In this framework the aim is no longer to understand, for instance, a piece of verbal art in every grammatical and lexical detail, with its allusions and intertextuality that are more likely to be obvious to a certain kind of native speaker. Such an understanding would take so much time that we could hardly even scratch the surface of it on such a short course.

The aim is rather to develop a good understanding of just one short passage and then allow students to link this understanding to their own ‘script’ about the target language and culture, and to discover original ways in which they can make sense of the material in the context of their own languages-and-culture.

An alternative is to introduce a variety of passages and explore only a particular aspect of each passage (spoken or written); e.g. one is useful in conveying a point about ethnicity, for instance, the other one has relevant vocabulary to natural landscapes and the environment, yet another one illustrates how a certain grammar feature can be different across dialects but similar across languages, etc.

Using blended learning to support teaching

The use of Moodle and a blended learning approach also contributed to maximising students’ exposure to authentic material without taking up too much contact time (e.g. the homework was often to listen to recordings of songs and texts on YouTube, or a guided discovery of new material which could not have been explored in class, etc.).

No doubt the course could have been further expanded in this direction (for instance, it would have been interesting to encourage students to write their own language learning diary or blog) but this would have collided with the students’ other obligations in the programme of the summer school.

Still, in their final presentation on the last day of the summer school students included audio or video recordings and podcasts that they created in the target language, they discussed key typological and regional features of the languages they studied, and they prepared a poster for exhibition on this topic.

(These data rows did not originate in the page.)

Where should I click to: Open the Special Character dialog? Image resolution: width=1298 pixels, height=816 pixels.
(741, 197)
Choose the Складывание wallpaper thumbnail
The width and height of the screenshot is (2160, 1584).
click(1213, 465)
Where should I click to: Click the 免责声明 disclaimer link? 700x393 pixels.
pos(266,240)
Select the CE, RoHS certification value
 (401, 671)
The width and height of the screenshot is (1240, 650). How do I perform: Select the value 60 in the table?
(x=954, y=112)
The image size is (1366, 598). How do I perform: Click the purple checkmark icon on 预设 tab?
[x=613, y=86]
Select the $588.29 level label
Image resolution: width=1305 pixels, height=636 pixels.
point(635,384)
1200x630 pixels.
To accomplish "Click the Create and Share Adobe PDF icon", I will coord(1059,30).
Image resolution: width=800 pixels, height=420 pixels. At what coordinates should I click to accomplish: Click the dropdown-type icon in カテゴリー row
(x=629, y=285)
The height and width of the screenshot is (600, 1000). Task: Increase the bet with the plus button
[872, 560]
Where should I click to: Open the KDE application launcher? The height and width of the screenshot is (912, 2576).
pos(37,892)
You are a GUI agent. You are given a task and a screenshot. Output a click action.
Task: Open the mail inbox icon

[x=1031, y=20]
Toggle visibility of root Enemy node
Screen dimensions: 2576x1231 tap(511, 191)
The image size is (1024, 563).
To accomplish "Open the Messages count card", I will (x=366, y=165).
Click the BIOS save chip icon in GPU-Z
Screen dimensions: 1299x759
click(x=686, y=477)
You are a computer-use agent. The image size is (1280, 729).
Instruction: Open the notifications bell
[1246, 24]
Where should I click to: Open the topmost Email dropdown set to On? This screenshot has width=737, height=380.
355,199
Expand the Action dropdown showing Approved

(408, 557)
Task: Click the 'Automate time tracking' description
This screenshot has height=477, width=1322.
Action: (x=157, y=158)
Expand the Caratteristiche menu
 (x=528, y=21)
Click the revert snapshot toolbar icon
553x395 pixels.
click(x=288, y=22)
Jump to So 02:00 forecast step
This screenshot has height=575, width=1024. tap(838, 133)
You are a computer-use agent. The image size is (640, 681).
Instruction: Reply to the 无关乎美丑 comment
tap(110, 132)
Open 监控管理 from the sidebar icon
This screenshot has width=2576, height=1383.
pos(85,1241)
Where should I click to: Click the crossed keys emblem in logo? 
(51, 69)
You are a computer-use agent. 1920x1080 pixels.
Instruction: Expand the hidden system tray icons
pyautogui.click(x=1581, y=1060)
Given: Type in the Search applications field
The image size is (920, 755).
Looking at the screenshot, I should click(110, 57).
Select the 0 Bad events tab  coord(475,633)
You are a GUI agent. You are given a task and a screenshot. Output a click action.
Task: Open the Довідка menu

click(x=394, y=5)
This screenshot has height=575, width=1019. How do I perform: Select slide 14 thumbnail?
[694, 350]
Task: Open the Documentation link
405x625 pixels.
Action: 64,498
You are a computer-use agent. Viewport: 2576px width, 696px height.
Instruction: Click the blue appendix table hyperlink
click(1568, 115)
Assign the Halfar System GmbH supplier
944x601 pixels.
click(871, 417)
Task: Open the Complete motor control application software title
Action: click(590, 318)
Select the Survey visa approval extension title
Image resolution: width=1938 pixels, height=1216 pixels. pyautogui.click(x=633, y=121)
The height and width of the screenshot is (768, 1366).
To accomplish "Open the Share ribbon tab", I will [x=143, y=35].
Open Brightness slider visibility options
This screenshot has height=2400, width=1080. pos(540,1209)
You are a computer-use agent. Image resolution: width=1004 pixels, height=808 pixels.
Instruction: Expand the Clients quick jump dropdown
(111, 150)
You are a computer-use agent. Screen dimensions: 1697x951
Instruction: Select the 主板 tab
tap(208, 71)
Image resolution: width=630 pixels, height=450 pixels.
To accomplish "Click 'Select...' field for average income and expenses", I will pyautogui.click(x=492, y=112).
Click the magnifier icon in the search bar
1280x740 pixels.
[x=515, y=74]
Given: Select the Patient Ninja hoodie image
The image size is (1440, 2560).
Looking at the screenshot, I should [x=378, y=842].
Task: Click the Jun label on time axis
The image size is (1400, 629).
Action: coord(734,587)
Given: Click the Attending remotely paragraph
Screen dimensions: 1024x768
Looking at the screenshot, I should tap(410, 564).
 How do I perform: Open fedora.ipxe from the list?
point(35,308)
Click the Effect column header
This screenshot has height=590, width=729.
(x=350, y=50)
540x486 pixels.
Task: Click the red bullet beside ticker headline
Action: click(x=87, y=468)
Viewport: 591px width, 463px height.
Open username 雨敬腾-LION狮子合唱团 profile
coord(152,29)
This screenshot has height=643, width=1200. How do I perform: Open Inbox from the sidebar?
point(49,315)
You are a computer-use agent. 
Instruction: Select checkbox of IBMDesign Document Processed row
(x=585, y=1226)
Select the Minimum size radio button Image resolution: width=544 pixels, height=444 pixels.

Many also introduced themselves in the target language.

What the students thought

Students have identified the language programme as one of the most successful and motivating aspects of the Danube Global Citizenship Summer School. Here are a few quotations from them, collected partly from the feedback forms, partly from their final presentations:

“The language and culture course was one of the most useful sessions; there was a good balance between learning a new language and hearing about the cultural and historical background of that language.”

“I greatly enjoyed the languages classes and the teaching. The Danube is a great region to study, which also challenged me to broaden my perspective.”

“I found language sessions the most useful. They gave a good opportunity to become familiar with the language and they were also culturally very relevant and interesting.”

“I originally signed up for this summer school because I knew I would have the opportunity to start learning a new language from a region whose linguistic landscape is very varied and interesting.”

 “The language teachers made us believe that we actually know the language we studied after as few as three or four lessons. In class we often used just the language but somehow we still learnt so much about the culture and the people and the structure of that language. In the closing presentation all the members of my group introduced themselves in the language we studied. It’s amazing!”

“Studying the language really made us feel we were in a different world!”

 

 

*See, for example Fenoulhet, J., Ros i Sole, C. (2010). Mobility and Localisation in Language Learning. (5). Oxford: Peter Lang Pub Inc. and Ros i Solé, C. ‘The Cosmopolitan Speaker: Locating Imagined Worlds’. Paper presentation at UCL SSEES on a CEELBAS workshop on 10 June 2013.